If you want to see other examples of that file, you can look in /etc/httpd/conf.d/. Once you have such a file, contact the system administrator (me) and I can copy your file into that directory and restart Apache, so that it will use that new configuration file.

Then, you can visit your app at https://cs.wellesley.edu/myapp where myapp is the value you specified in your WSGIScriptAlias configuration variable.

Redeploying

Suppose you find and fix a bug in your app, or you add a new feature. How can you test it? How can you ask Apache to load your new code?

First, you can continue development of your app in the usual way. You probably should use git branches, or do your testing in a separate folder from your deployed app. You wouldn't want Apache to accidentally reload a broken version of your app.

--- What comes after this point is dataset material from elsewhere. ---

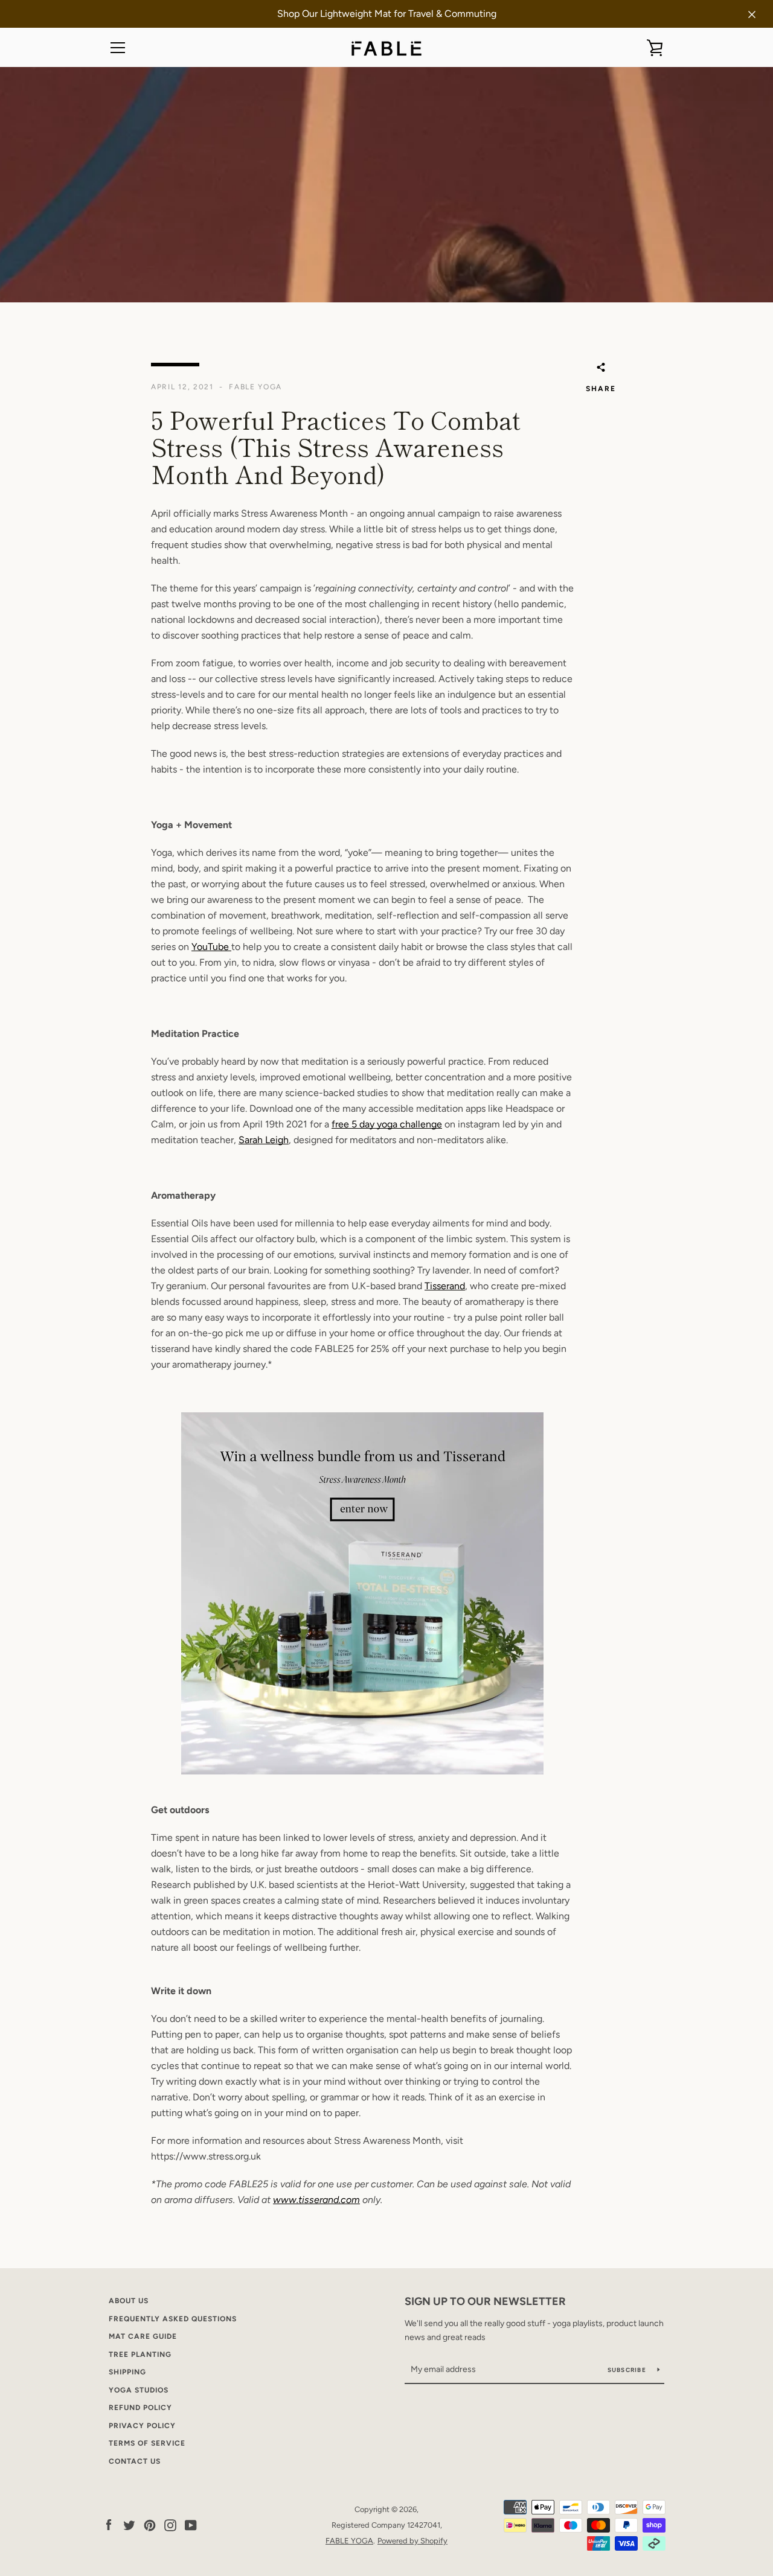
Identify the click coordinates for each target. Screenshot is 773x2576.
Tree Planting (140, 2354)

But, assuming you've gotten the bug fixed or the new feature working, how can you get Apache to re-load your code? Do you have to ask the sysadmin to restart Apache?

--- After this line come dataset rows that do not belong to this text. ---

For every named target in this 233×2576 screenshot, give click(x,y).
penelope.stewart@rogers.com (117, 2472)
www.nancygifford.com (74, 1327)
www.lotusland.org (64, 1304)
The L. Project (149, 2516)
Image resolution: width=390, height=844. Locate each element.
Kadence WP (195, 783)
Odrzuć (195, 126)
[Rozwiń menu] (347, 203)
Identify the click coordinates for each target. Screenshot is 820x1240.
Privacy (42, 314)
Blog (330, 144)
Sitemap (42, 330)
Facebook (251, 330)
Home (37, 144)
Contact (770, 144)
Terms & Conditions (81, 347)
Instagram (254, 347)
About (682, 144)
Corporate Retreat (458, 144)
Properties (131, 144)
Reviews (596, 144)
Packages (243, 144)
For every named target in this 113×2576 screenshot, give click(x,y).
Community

It turns out the answer is no, you can reload your app just by indicating that the app.wsgi has been modified. That will trigger Apache to reload your code the next time someone visits the URL. You don't even have to modify the app.wsgi file; it's sufficient to modify the date on the file, which is done by the Unix touch command:

touch app.wsgi

Important note, though: That should be done after debugging and testing. The reason is that error messages from deployed apps are written to system log files that you can't read. print() functions in your Python code don't work anymore (they don't print to your terminal, though you could write python code to write to a log file). In short, debugging a deployed app is difficult at best. So, you want to have high confidence that it will work before re-deploying.

Summary

  • Deploying is important, since it's the goal of writing Flask apps. However, for the purposes of this course, it is entirely optional. You've learned the concepts and techniques, and you have a video demo that you can share with friends, family and potential employers. You have code on GitHub if someone really wants to see what you wrote. Very few CS 304 apps have been deployed. But if you want to, you can.
  • The main ideas of deploying are:
    • getting your code to run using the version of Python that is compiled into Apache.
    • configuring settings like number of processes and threads, home directory, python path and the like
    • setting the main "entry point" using ScriptAlias
    • configuring access to your app
    • re-deploying as necessary by touching the app.wsgi file.

  1. You can see a full listing of every process by running the ps -ef command on the server. Warning: the list is long; typically close to 1000 processes. I almost always grep through the result, like ps -ef | grep httpd. In fact I do that so often that I've defined an alias as a shortcut.